Key research themes
1. How can the Hadoop ecosystem be optimized for scalable and efficient big data storage and processing?
This research area focuses on the architectural and configuration aspects of Hadoop and its key components—Hadoop Distributed File System (HDFS) and MapReduce—to improve fault tolerance, data locality, replication strategies, and performance in large-scale distributed storage and computation environments. Understanding these optimizations is crucial for enabling Hadoop to reliably process petabyte-scale datasets on commodity hardware with fault tolerance and high throughput.
2. What advances in SQL and query engines have improved interactive and high-performance analytics on Hadoop?

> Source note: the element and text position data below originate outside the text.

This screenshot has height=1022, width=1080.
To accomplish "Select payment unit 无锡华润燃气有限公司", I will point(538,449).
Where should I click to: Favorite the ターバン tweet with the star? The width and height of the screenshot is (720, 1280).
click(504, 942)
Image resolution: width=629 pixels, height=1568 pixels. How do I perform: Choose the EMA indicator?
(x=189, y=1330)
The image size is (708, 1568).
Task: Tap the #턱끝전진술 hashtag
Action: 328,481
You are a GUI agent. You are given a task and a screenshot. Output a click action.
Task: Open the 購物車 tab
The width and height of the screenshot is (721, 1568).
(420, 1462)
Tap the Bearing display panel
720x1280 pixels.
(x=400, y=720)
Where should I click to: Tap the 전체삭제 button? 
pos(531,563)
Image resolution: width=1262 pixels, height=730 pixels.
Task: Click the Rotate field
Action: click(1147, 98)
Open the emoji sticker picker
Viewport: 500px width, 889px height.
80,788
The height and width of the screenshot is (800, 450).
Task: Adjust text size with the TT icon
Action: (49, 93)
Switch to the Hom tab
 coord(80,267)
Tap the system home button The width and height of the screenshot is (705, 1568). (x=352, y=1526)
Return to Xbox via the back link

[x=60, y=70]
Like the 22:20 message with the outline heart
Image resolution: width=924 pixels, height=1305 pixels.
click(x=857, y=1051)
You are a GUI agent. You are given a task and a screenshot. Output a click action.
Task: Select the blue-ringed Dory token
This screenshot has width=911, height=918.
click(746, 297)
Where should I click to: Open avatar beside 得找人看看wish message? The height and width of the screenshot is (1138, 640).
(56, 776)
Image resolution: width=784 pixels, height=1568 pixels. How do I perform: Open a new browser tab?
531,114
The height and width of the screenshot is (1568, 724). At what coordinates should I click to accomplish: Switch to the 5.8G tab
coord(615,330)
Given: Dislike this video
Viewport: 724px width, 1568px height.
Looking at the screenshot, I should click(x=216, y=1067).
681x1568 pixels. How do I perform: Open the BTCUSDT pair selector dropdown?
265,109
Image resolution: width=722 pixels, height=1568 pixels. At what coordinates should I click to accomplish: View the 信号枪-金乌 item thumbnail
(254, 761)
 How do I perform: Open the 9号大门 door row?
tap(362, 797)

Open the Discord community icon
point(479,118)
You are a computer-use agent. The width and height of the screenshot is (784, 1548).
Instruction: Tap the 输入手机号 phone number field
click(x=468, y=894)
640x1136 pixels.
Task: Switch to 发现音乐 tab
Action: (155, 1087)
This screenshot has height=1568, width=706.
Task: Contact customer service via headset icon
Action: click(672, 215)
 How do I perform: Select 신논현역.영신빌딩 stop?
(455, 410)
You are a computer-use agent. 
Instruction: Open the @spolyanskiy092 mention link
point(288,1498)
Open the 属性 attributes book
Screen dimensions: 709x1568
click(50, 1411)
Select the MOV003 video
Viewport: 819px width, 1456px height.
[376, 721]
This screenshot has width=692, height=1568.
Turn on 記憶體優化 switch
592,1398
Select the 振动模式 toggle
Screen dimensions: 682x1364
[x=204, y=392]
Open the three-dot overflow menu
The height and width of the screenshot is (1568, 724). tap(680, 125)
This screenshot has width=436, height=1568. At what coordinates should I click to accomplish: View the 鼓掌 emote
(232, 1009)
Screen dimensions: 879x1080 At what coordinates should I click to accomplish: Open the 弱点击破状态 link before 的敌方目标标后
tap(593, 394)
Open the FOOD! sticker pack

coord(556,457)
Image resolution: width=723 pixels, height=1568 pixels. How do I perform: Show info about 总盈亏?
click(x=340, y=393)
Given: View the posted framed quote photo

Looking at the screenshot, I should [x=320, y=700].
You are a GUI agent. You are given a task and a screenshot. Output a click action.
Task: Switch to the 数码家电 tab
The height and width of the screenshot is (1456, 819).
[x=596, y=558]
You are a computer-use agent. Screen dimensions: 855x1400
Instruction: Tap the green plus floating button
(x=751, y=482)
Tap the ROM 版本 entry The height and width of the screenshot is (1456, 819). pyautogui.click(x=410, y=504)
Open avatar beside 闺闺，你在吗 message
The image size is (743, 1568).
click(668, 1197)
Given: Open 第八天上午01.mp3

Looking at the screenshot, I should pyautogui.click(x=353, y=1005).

This theme investigates the integration and performance of SQL-on-Hadoop engines designed to enable interactive, low-latency, high-concurrency analytics directly on Hadoop data. Focusing on systems like Impala, this research area is significant because traditional batch frameworks like Apache Hive lack the latency and concurrency levels required for many BI and analytic workloads. Improvements in front-end optimizers, execution engines, and resource management constitute key enablers of scalable SQL processing over big data stored in Hadoop.
3. Which distributed computing frameworks beyond MapReduce are promising for overcoming big data analysis challenges in Hadoop environments?
This research area reviews the limitations of MapReduce-based frameworks such as Hadoop MapReduce in handling contemporary big data analysis tasks, especially those requiring complex, iterative, or memory-efficient computations. It also investigates alternative distributed computing frameworks that can reduce I/O overhead, enable scalability beyond memory constraints, and support serial algorithms. Exploring such frameworks is vital for evolving big data analytics to handle ever-growing data volume and complexity effectively.